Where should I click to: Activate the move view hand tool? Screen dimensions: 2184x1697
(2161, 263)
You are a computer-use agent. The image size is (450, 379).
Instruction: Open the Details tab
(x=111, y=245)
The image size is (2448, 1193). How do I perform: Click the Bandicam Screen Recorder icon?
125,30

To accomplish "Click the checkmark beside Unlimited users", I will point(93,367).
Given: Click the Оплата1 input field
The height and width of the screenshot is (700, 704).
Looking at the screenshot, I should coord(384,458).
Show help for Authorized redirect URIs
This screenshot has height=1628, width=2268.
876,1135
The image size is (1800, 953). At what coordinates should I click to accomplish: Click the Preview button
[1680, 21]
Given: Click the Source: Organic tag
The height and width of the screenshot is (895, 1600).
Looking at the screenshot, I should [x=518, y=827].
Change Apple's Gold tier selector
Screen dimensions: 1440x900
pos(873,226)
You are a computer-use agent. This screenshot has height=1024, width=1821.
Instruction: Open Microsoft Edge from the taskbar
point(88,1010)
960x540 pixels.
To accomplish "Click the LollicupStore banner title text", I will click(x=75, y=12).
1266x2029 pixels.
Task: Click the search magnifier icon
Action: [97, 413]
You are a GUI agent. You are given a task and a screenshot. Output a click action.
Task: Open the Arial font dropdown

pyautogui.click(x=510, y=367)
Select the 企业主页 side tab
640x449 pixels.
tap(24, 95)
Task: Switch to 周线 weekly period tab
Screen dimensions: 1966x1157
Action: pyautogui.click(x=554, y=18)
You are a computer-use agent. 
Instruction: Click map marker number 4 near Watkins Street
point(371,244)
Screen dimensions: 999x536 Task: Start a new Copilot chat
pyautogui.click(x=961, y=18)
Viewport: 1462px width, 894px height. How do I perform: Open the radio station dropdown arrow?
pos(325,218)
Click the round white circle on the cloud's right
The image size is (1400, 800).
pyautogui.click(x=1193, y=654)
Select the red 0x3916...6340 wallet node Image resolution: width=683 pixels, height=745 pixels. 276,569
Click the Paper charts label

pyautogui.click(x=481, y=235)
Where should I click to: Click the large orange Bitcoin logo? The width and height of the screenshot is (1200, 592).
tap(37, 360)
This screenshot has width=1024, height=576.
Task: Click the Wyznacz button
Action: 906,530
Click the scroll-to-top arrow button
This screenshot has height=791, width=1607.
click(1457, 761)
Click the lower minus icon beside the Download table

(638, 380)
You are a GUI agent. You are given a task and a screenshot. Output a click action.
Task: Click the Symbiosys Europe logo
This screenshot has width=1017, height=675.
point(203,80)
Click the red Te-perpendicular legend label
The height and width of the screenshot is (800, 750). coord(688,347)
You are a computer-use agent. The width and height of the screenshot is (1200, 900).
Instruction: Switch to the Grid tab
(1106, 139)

> [Given task]: Put every line of the listing above into a JSON list of strings, one string per line, leaving out the blank lines.

> [Solution to the problem]:
[
  "Where should I click to: Activate the move view hand tool? Screen dimensions: 2184x1697",
  "(2161, 263)",
  "You are a computer-use agent. The image size is (450, 379).",
  "Instruction: Open the Details tab",
  "(x=111, y=245)",
  "The image size is (2448, 1193). How do I perform: Click the Bandicam Screen Recorder icon?",
  "125,30",
  "To accomplish \"Click the checkmark beside Unlimited users\", I will point(93,367).",
  "Given: Click the Оплата1 input field",
  "The height and width of the screenshot is (700, 704).",
  "Looking at the screenshot, I should coord(384,458).",
  "Show help for Authorized redirect URIs",
  "This screenshot has height=1628, width=2268.",
  "876,1135",
  "The image size is (1800, 953). At what coordinates should I click to accomplish: Click the Preview button",
  "[1680, 21]",
  "Given: Click the Source: Organic tag",
  "The height and width of the screenshot is (895, 1600).",
  "Looking at the screenshot, I should [x=518, y=827].",
  "Change Apple's Gold tier selector",
  "Screen dimensions: 1440x900",
  "pos(873,226)",
  "You are a computer-use agent. This screenshot has height=1024, width=1821.",
  "Instruction: Open Microsoft Edge from the taskbar",
  "point(88,1010)",
  "960x540 pixels.",
  "To accomplish \"Click the LollicupStore banner title text\", I will click(x=75, y=12).",
  "1266x2029 pixels.",
  "Task: Click the search magnifier icon",
  "Action: [97, 413]",
  "You are a GUI agent. You are given a task and a screenshot. Output a click action.",
  "Task: Open the Arial font dropdown",
  "pyautogui.click(x=510, y=367)",
  "Select the 企业主页 side tab",
  "640x449 pixels.",
  "tap(24, 95)",
  "Task: Switch to 周线 weekly period tab",
  "Screen dimensions: 1966x1157",
  "Action: pyautogui.click(x=554, y=18)",
  "You are a computer-use agent. ",
  "Instruction: Click map marker number 4 near Watkins Street",
  "point(371,244)",
  "Screen dimensions: 999x536 Task: Start a new Copilot chat",
  "pyautogui.click(x=961, y=18)",
  "Viewport: 1462px width, 894px height. How do I perform: Open the radio station dropdown arrow?",
  "pos(325,218)",
  "Click the round white circle on the cloud's right",
  "The image size is (1400, 800).",
  "pyautogui.click(x=1193, y=654)",
  "Select the red 0x3916...6340 wallet node Image resolution: width=683 pixels, height=745 pixels. 276,569",
  "Click the Paper charts label",
  "pyautogui.click(x=481, y=235)",
  "Where should I click to: Click the large orange Bitcoin logo? The width and height of the screenshot is (1200, 592).",
  "tap(37, 360)",
  "This screenshot has width=1024, height=576.",
  "Task: Click the Wyznacz button",
  "Action: 906,530",
  "Click the scroll-to-top arrow button",
  "This screenshot has height=791, width=1607.",
  "click(1457, 761)",
  "Click the lower minus icon beside the Download table",
  "(638, 380)",
  "You are a GUI agent. You are given a task and a screenshot. Output a click action.",
  "Task: Click the Symbiosys Europe logo",
  "This screenshot has width=1017, height=675.",
  "point(203,80)",
  "Click the red Te-perpendicular legend label",
  "The height and width of the screenshot is (800, 750). coord(688,347)",
  "You are a computer-use agent. The width and height of the screenshot is (1200, 900).",
  "Instruction: Switch to the Grid tab",
  "(1106, 139)"
]